Before each line of therapy: we obtain CpG-stimulated metaphase karyotype or SNP array to assess for karyotypic complexity, as this is relevant to understanding prognosis. However, this does not currently affect treatment selection (Section 4.4). 
Prognostic systems 
CLL-IPI score The CLL-IPI is a validated prognostic model for patients with CLL/SLL receiving frontline therapy, for whom it predicts PFS (targeted therapies or traditional chemotherapy) w/wo OS (traditional chemotherapy), as well as for treatment-naïve patients on active surveillance, for whom it predicts time to initial therapy.14-16 
The risk score is available on Calculate by QxMD
BALL risk score The BALL score was derived in patients with R/R CLL/SLL receiving cBTKis, and has been validated for patients with R/R CLL/SLL on a cBTKi, PI3Kδ, or Ven-based therapy, for whom it is prognostic for OS.17,18 Additionally, a low-risk BALL score (0-1) is associated with a higher likelihood of achieving response to liso-cel.19 
The risk score is available on Calculate by QxMD
4-Factor model The 4-factor model was derived and validated in patients with CLL/SLL receiving ibrutinib, for whom it is prognostic for PFS, OS, and cumulative incidence of BTK and PLCG2 mutations.20  
Suspicion for Richter transformation 
Assess for clinical suspicion of Richter transformation to DLBCL or HL. Richter transformation should be considered in patients with B-symptoms, rapid progression, asymmetric progression, or significantly elevated lactate dehydrogenase without an alternative cause (eg, presence of hemolysis). 
FDG-PET/CT imaging to direct biopsy FDG-PET imaging should be obtained if Richter transformation is suspected. Because CLL/SLL is typically not hypermetabolic on FDG-PET imaging, we use FDG-PET/CT imaging to identify more FDG-avid sites of disease for biopsy to exclude Richter transformation (excisional biopsy preferred when feasible). 

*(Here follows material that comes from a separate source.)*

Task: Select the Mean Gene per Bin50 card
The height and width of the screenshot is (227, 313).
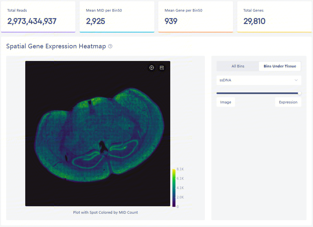Action: 196,17
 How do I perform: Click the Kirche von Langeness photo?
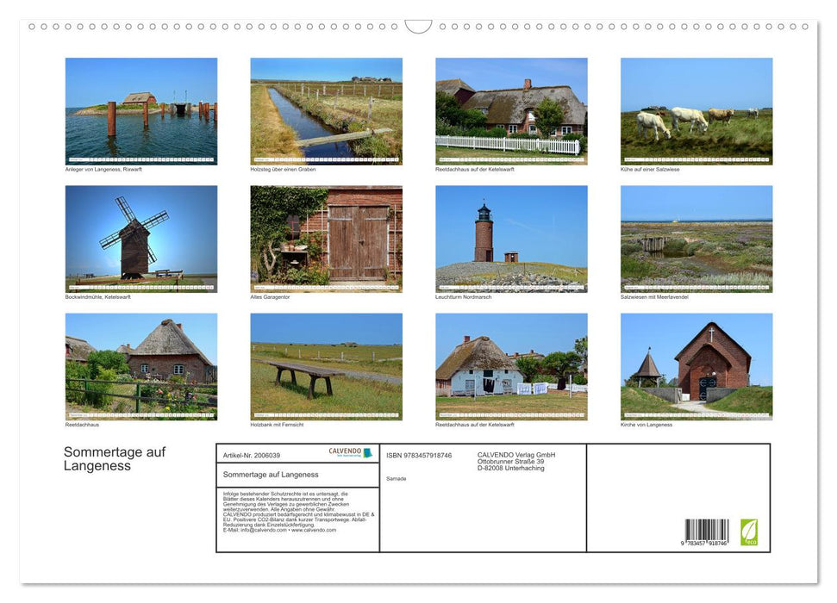(696, 366)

ALC, absolute lymphocyte count; BALL, β2-microglobulin (≥5mg/dL), Anemia (HGB <12 g/dL for men or <11 g/dL for women), LDH (above upper limit of normal), and Last therapy (time from initiation of last therapy ≥24 months); CAR, chimeric antigen receptor; CLL-IPI; CLL-International Prognostic Index; CpG, cytidine monophosphate guanosine oligodeoxynucleotide; CT, computed tomography; DLBCL, diffuse large B-cell lymphoma; DOAC, direct oral anticoagulant; ECOG, Eastern Cooperative Oncology Group; FDG-PET, fludeoxyglucose positron emission tomography; FISH, fluorescence in situ hybridization; HL, Hodgkin lymphoma; LMHW, low molecular weight heparin; LN, lymph node; SNP, single-nucleotide polymorphism; STAT, statim (Latin for “immediate”); TLS, tumor lysis syndrome.